┌──
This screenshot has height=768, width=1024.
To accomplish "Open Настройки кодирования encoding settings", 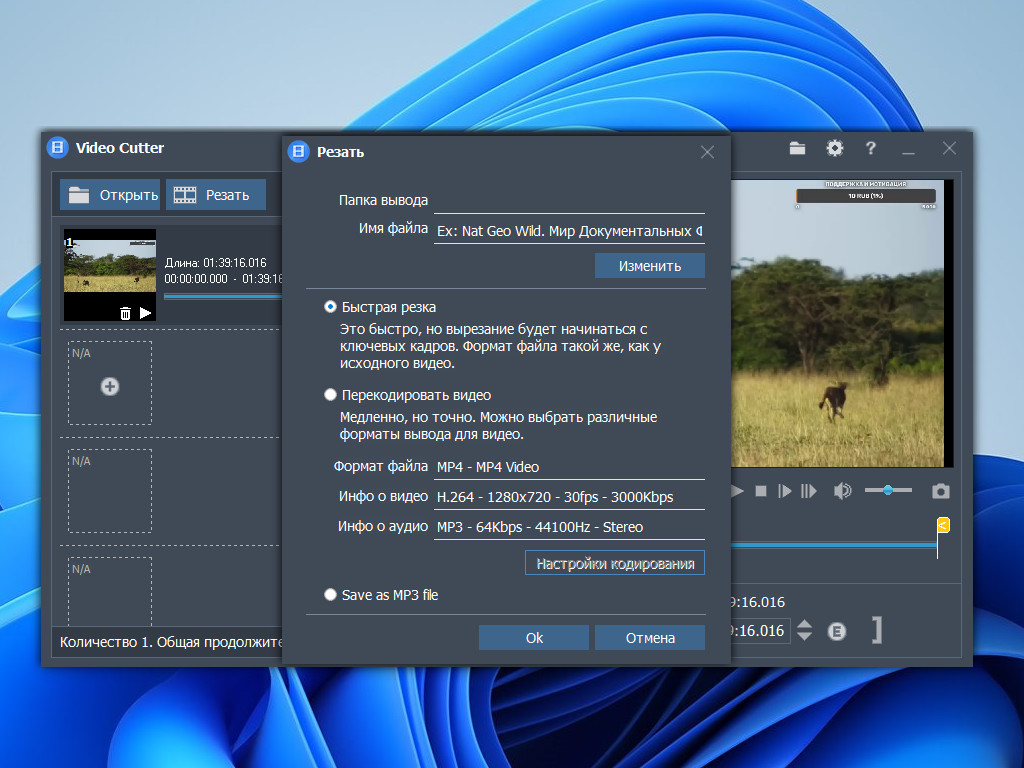I will [x=615, y=563].
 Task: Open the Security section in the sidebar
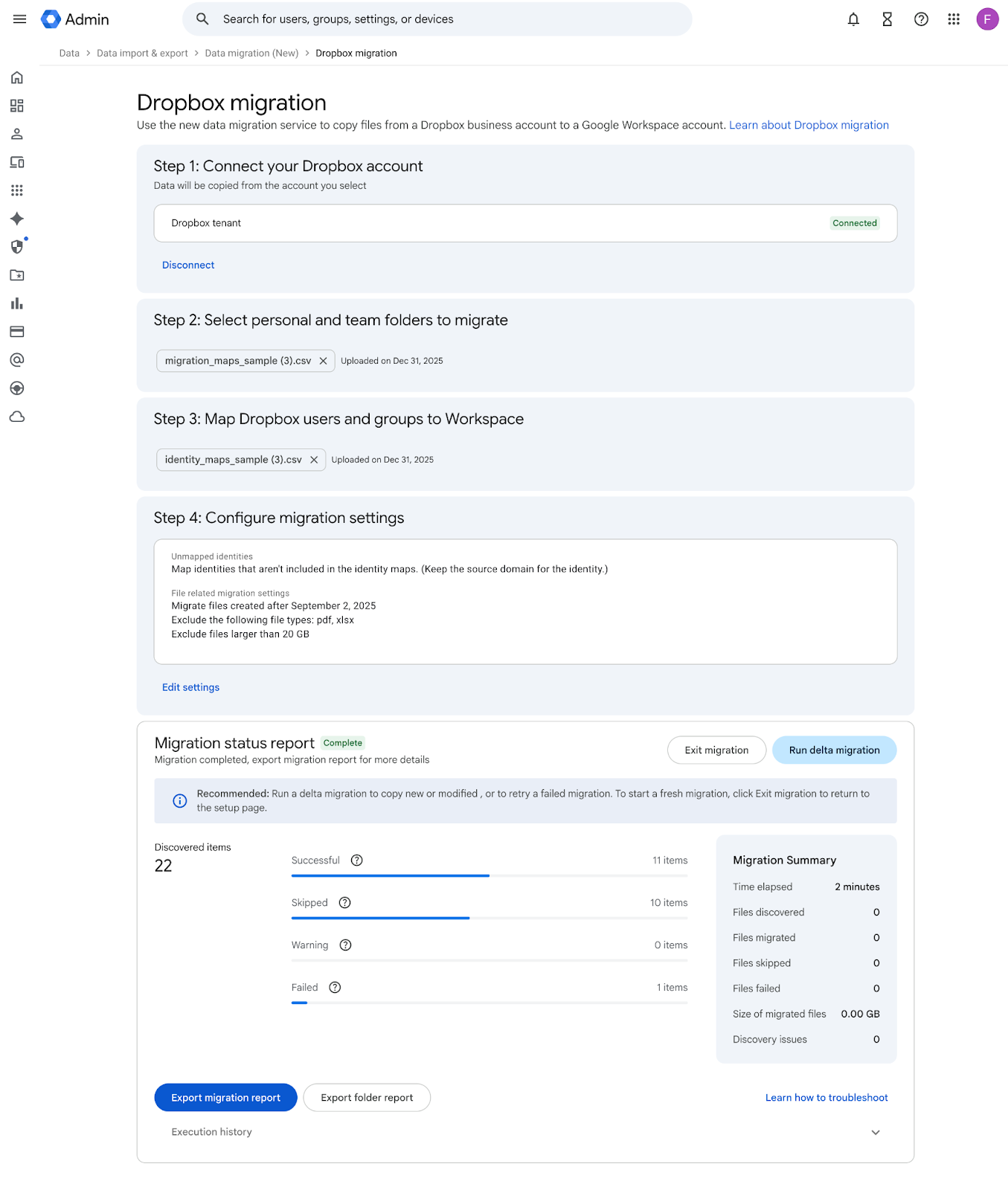[x=16, y=247]
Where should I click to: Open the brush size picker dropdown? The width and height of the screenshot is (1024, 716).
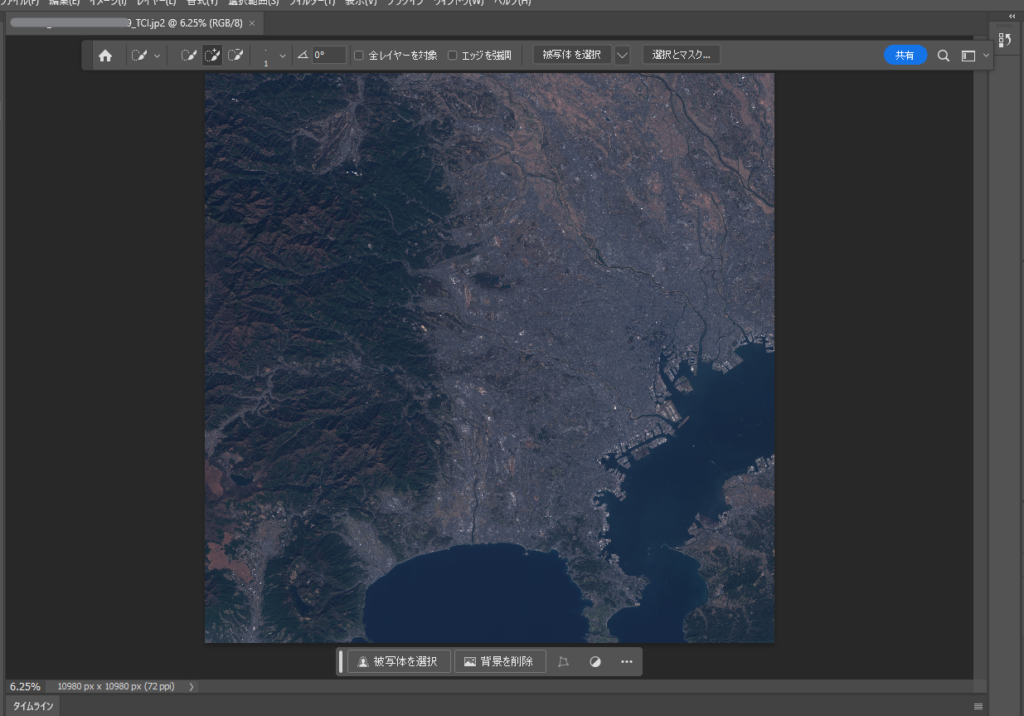pos(282,56)
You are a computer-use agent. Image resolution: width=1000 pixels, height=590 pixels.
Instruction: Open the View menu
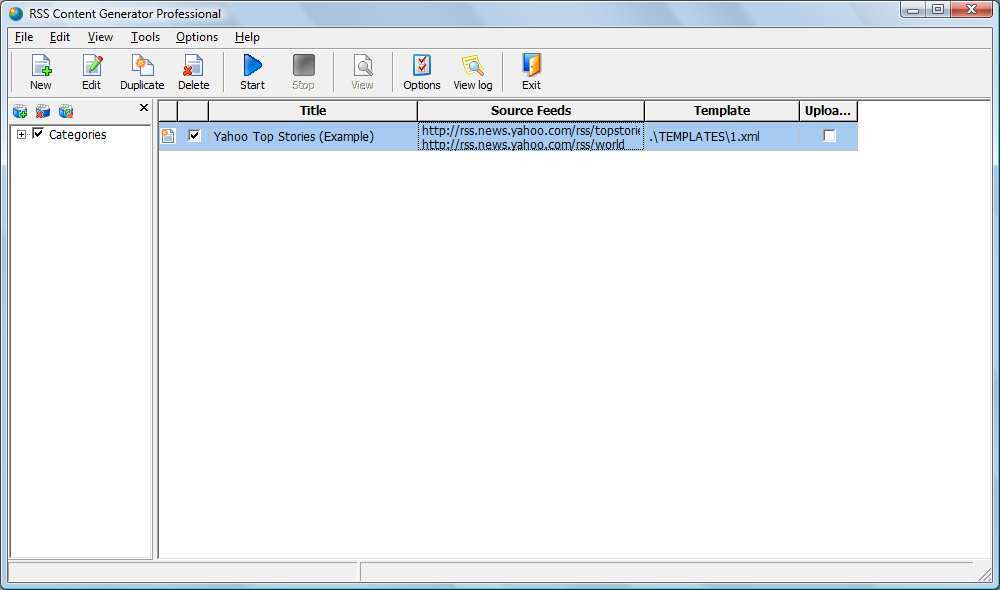coord(99,37)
└──
Using the records above, extract exactly and only the lines from the one with "Task: Open the" through the final line, inclusive, leaving out pictures.

Worked solution ->
 Task: Open the Security section in the sidebar
[x=16, y=247]
Where should I click to: Open the brush size picker dropdown? The width and height of the screenshot is (1024, 716).
pos(282,56)
You are a computer-use agent. Image resolution: width=1000 pixels, height=590 pixels.
Instruction: Open the View menu
coord(99,37)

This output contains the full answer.